Sex‐specific associations of circulating soluble prorenin receptor with cardiometabolic risk factors among healthy women and men

The prorenin receptor (PRR), a component of the renin angiotensin system, is involved in blood pressure control, fluid homeostasis, tissue development and vesicular trafficking and play an important role in cardiovascular diseases. PRR can be cleaved to generate soluble PRR (sPRR) in plasma. sPRR concentrations vary with clinical conditions such as metabolic syndrome, pregnancy, chronic kidney disease and heart failure in humans. However, whether sPRR is associated with aging and healthy obesity in men and women is unknown. We aimed to evaluate if there are sex‐specific associations of sPRR with cardiometabolic risk factors among healthy women and men varying in age and obesity. Circulating cardiometabolic, vascular and inflammatory risk factors and sPRR (via ELISA) were measured in unmedicated healthy men (n=55; age 39 ± 16 yrs; BMI 29 ± 4 kg/m2) and women (n=34; age 44 ± 16 yrs; BMI 30 ± 7 kg/m2) at the University of Iowa. Women were classified by menopausal status [non‐menopausal, non‐M (n=18) and post‐menopausal, post‐M (n=16)]. Independent t ‐test was used to compare means and pearson correlation was examined. In men, sPRR was not related to age, systolic blood pressure (SBP), BMI, cholesterol or endothelial function (brachial artery flow mediated dilation, FMD), but was correlated with plasma TNFα (r=0.50, P<0.05). sPRR was higher in overweight/obese (BMI ≥ 25 kg/m2) compared with non‐obese men (n=48; 10.8 ± 0.4 vs. n=7; 8.3 ± 0.4 ng/ml, P<0.05).
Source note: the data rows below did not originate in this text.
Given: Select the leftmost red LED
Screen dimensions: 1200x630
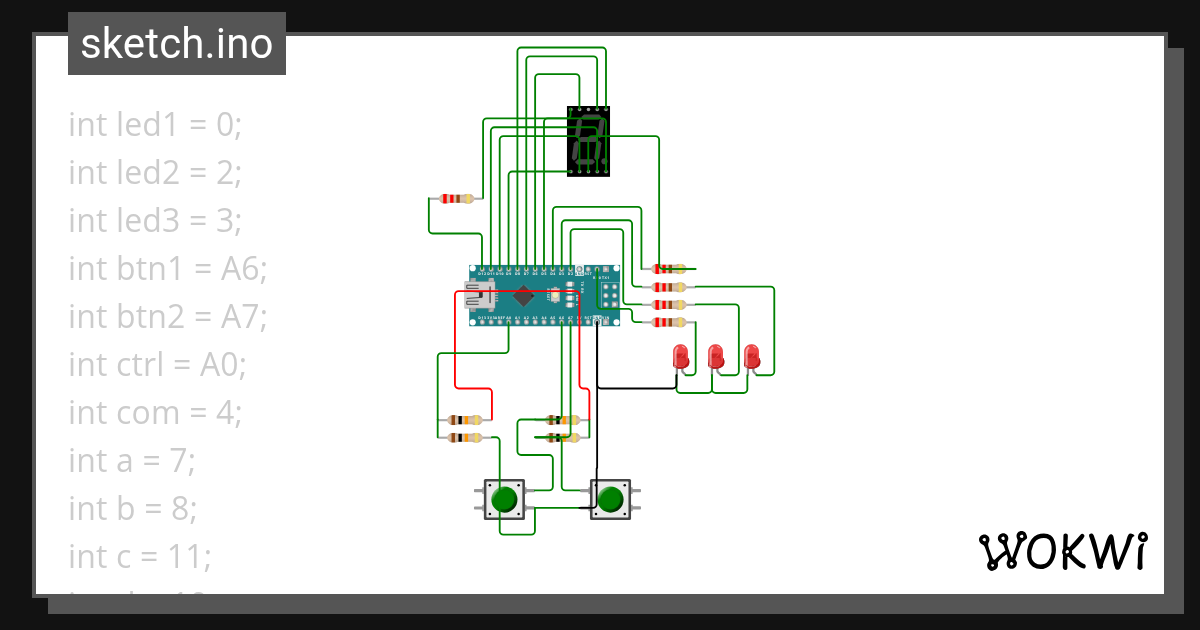Looking at the screenshot, I should click(681, 358).
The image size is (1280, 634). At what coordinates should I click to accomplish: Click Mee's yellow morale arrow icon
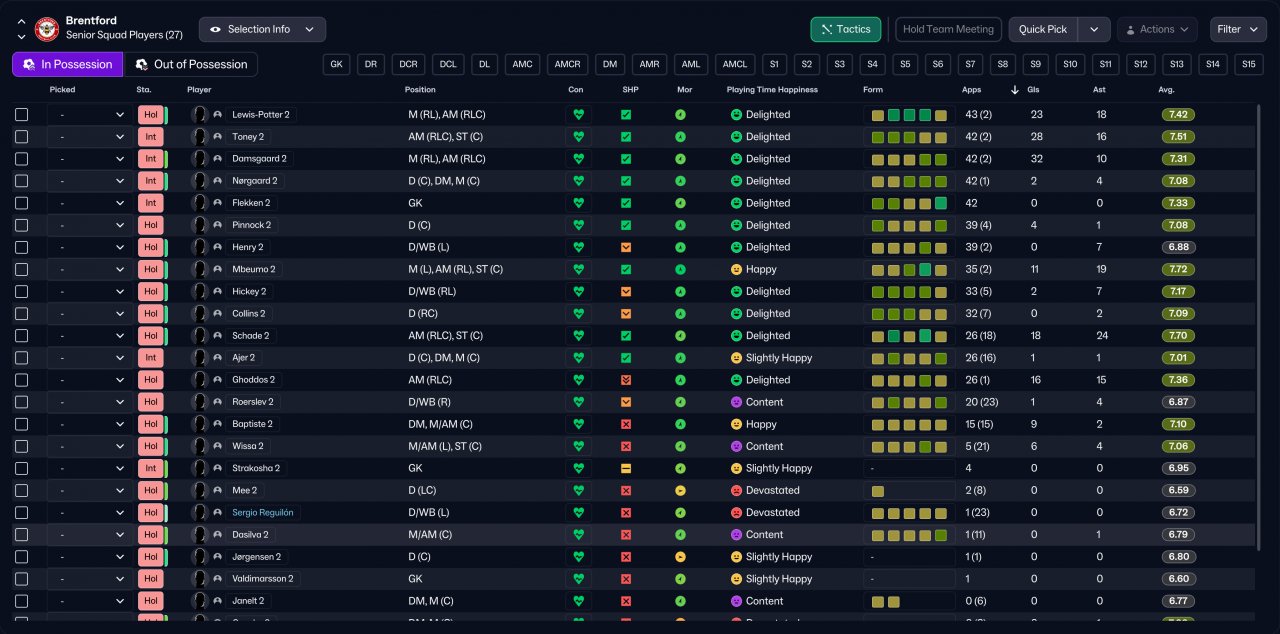[680, 491]
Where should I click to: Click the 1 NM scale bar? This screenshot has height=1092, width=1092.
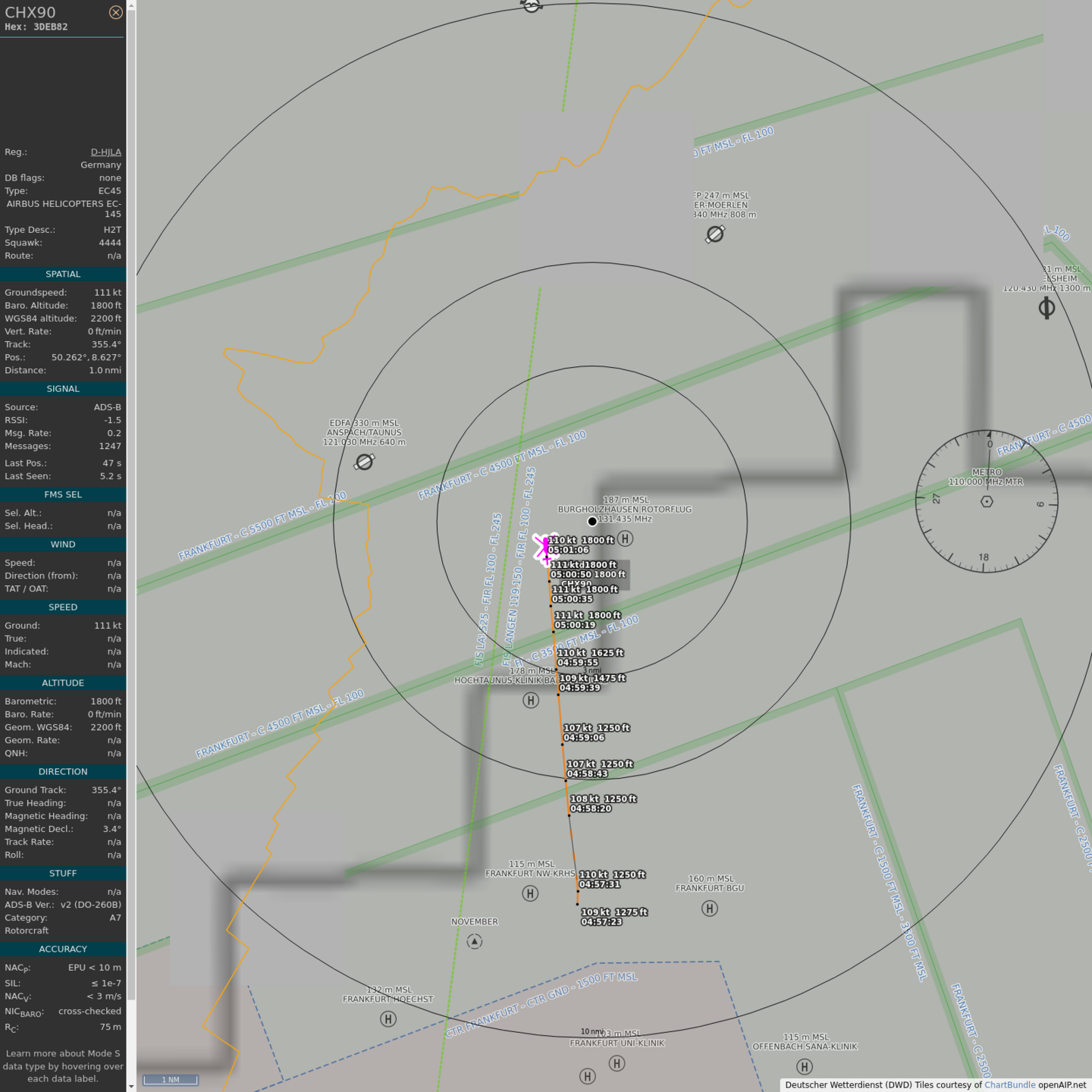coord(171,1079)
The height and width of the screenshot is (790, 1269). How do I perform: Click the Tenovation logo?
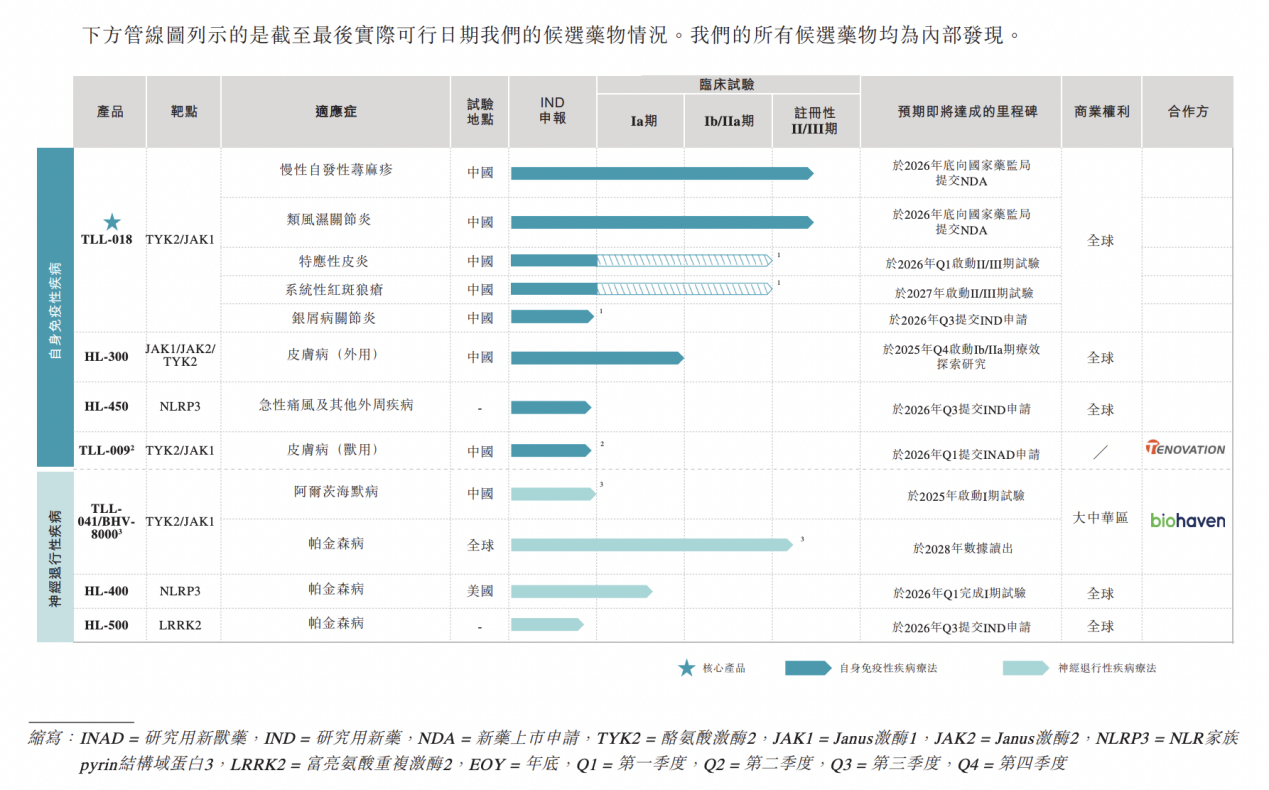click(1185, 449)

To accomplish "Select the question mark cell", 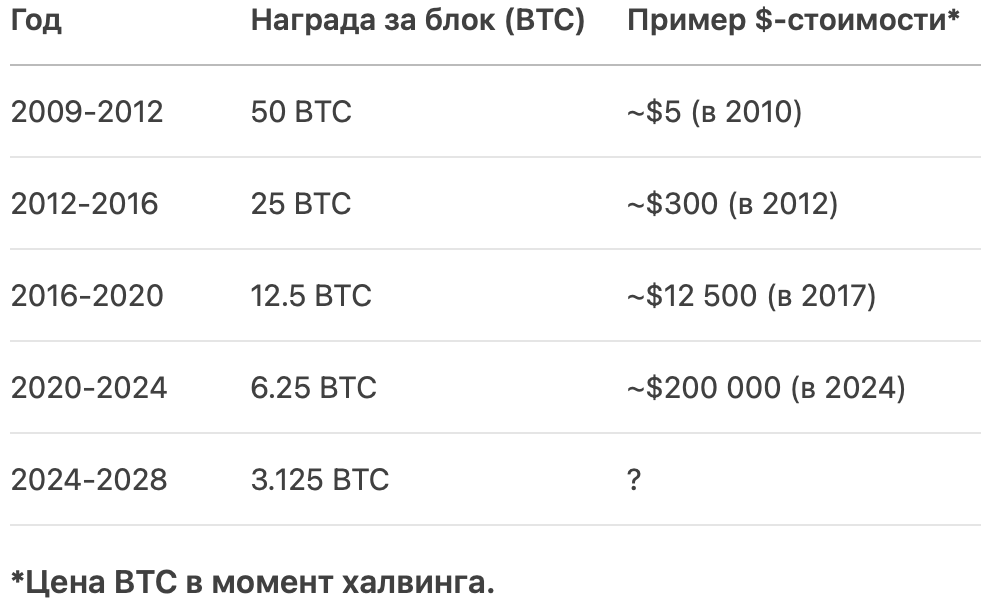I will tap(634, 480).

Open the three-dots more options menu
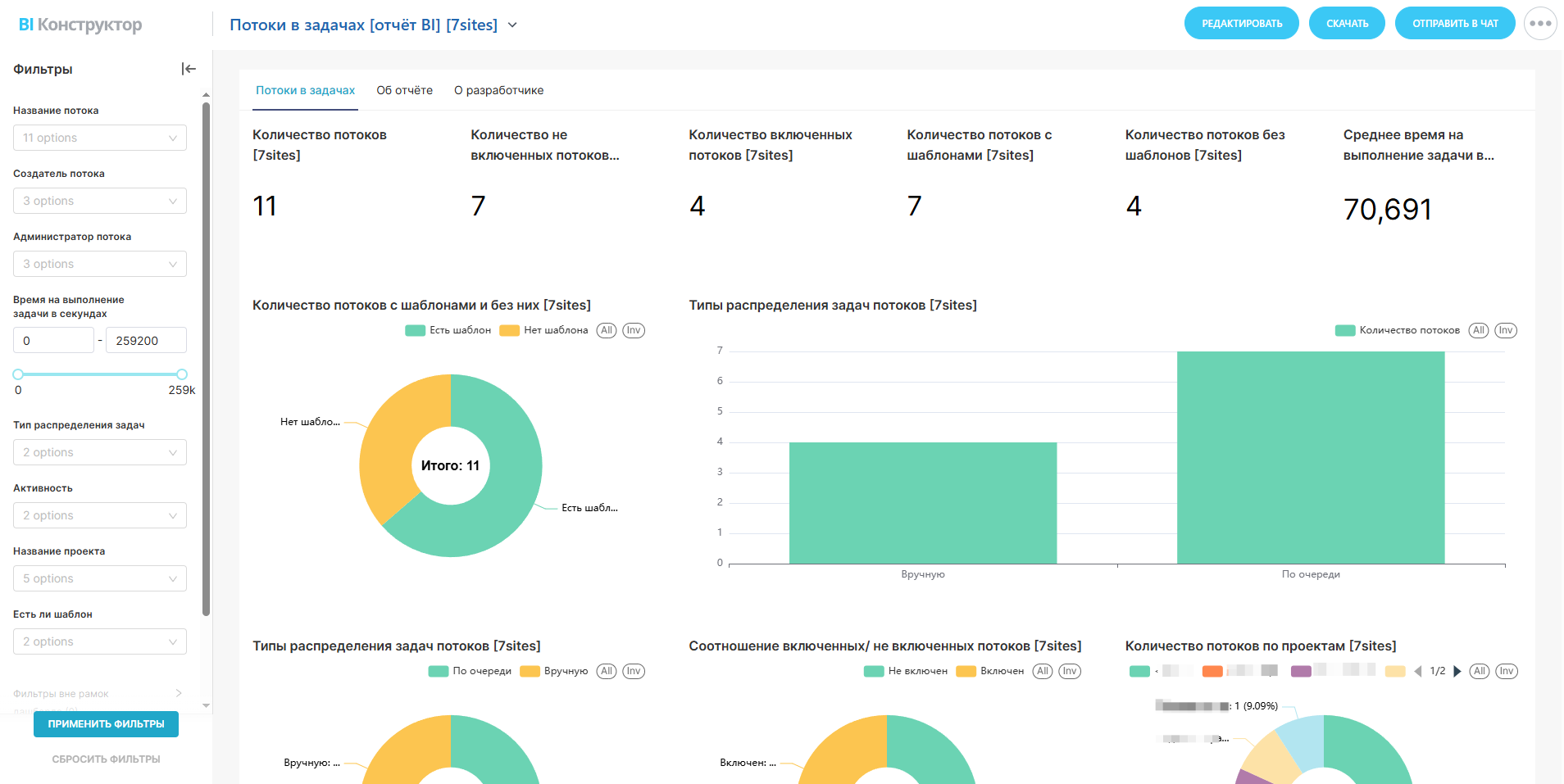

In women, sPRR did not correlate with BMI or SBP, but correlated with total cholesterol (r=0.49, P<0.05) and TNFα (r=0.49, P<0.05). sPRR correlated with age in women with a BMI<30 (r=0.54, P<0.05) but not a BMI ≥30 kg/m2. sPRR was significantly higher in post‐M compared with non‐M women independent of obesity or hypertension status (12.1 ± 0.5 vs. 10.1 ± 0.4 ng/ml, P<0.05). sPRR correlated with FMD only in obese women (%FMD: r=‐0.50, P<0.05), indicating a relation of sPRR with endothelial dysfunction in obese women. Interestingly, sPRR was significantly higher in non‐M compared with non‐obese men, and menopause further exacerbated the difference. In conclusion, sPRR is associated with TNFα in both men and women, but there are sex differences in the relation with BMI, age, cholesterol and endothelial function in humans. sPRR concentrations were higher in post‐M compared with non‐M women, suggesting that PRR could contribute to cardiovascular risk in post‐M women.